Stored items:

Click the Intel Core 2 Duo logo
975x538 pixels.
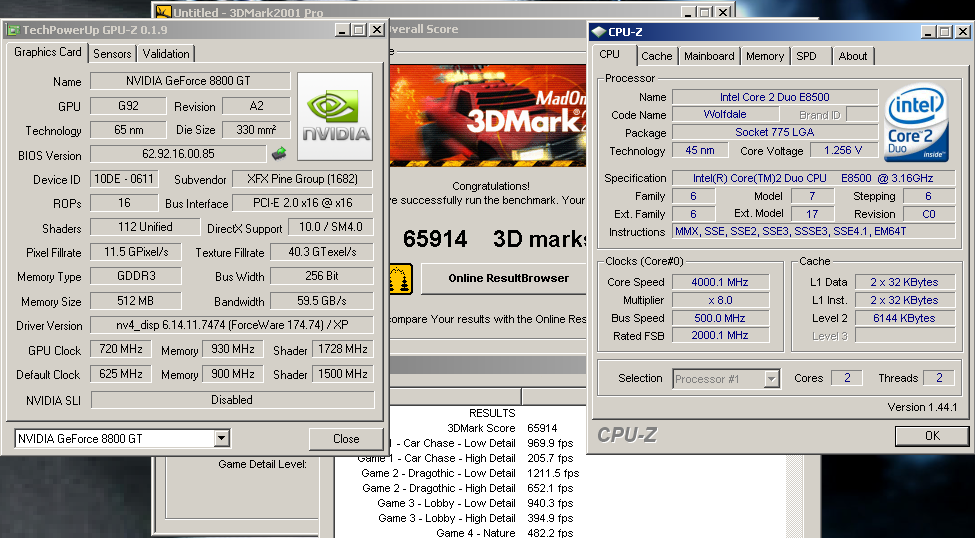tap(915, 125)
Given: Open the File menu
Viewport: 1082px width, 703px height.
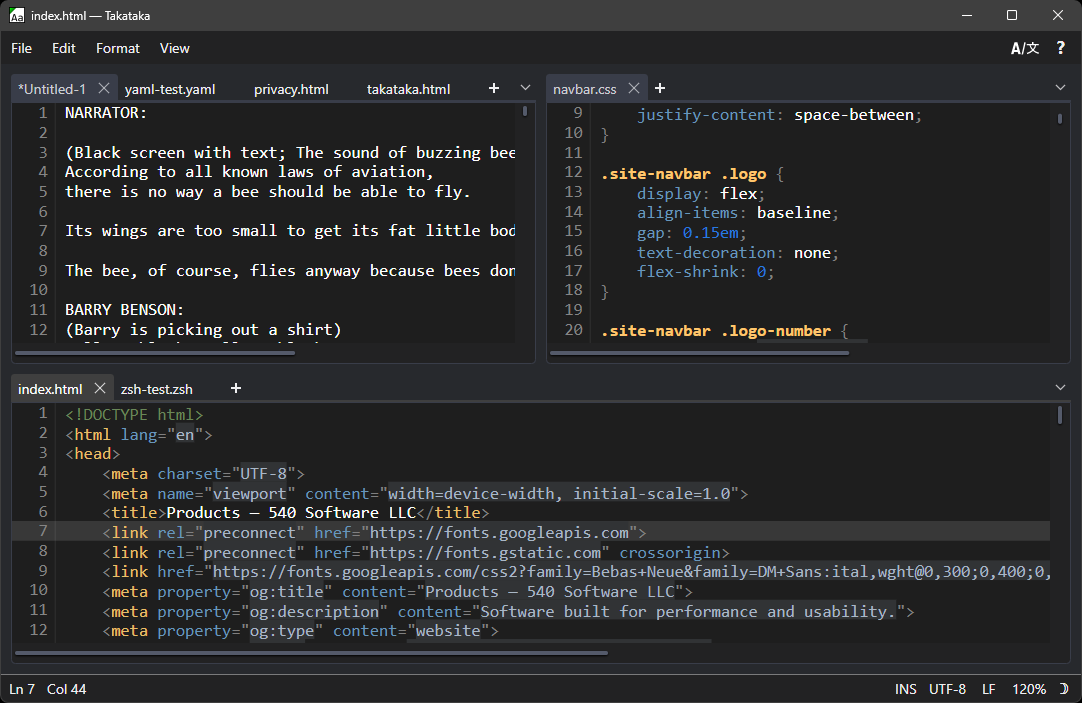Looking at the screenshot, I should (x=21, y=48).
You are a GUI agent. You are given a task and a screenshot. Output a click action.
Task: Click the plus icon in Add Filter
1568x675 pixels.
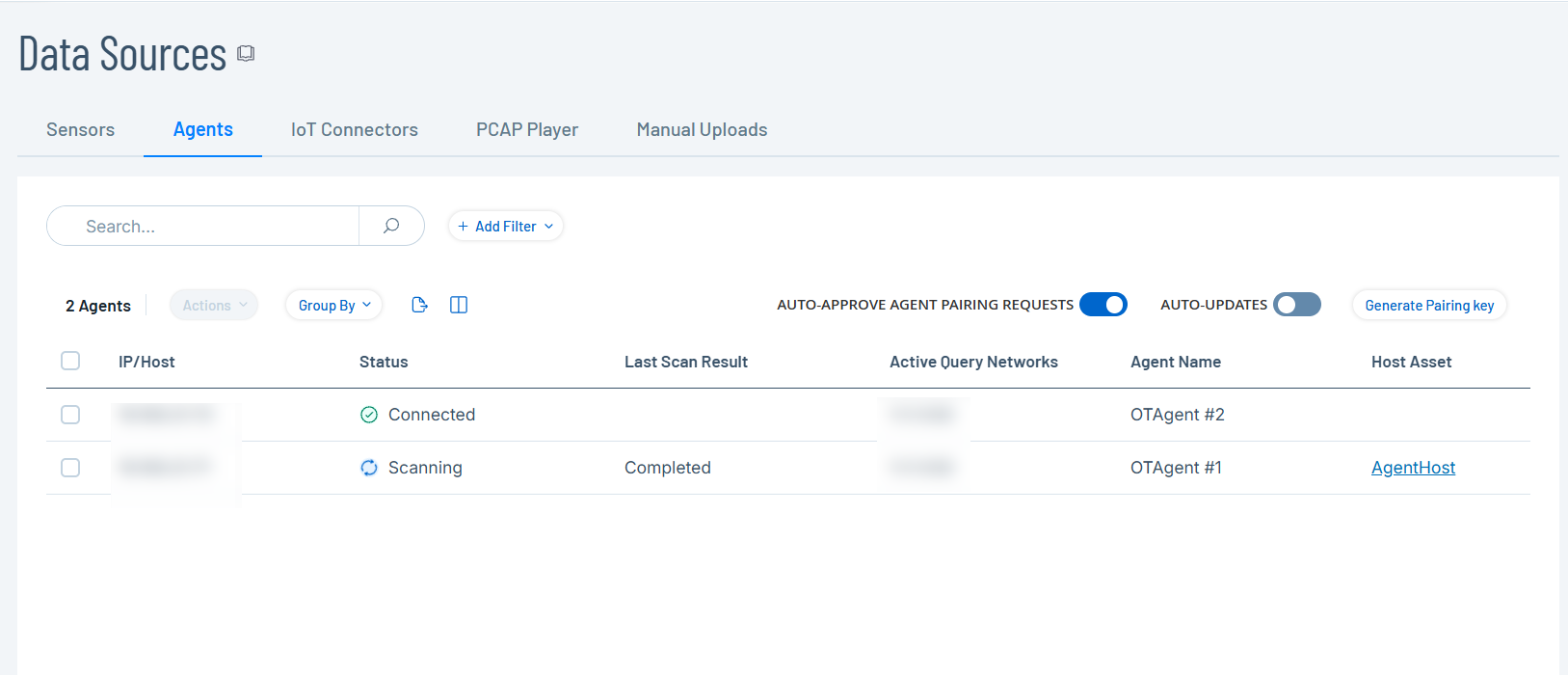click(464, 227)
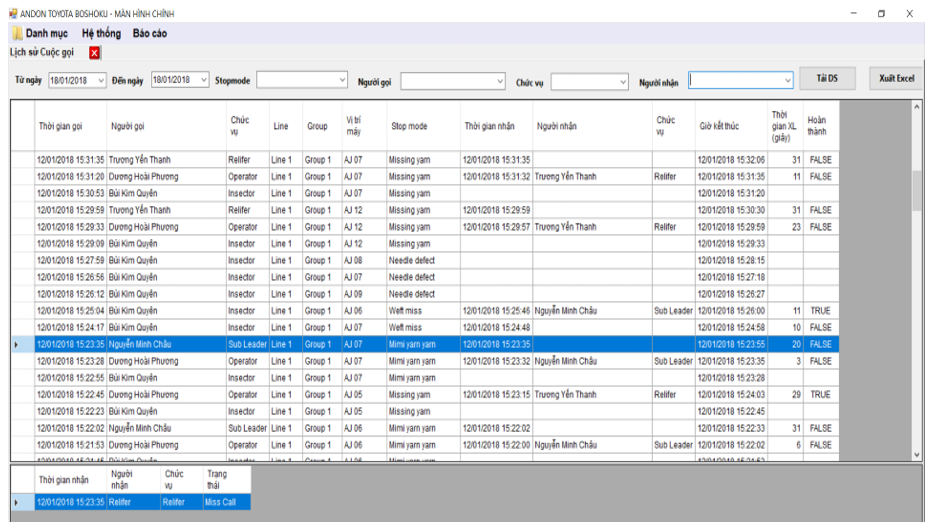Open the Báo cáo menu
The height and width of the screenshot is (528, 929).
(x=150, y=34)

*PROBLEM DESCRIPTION*
All lines between the one that contains "Task: Click the plus icon in Add Filter" and the end of the records above, both included, are to be returned exactly as they stand, except for pictures, which are omitted.

*TASK RESPONSE*
Task: Click the plus icon in Add Filter
1568x675 pixels.
click(464, 227)
Open the Báo cáo menu
The height and width of the screenshot is (528, 929).
(x=150, y=34)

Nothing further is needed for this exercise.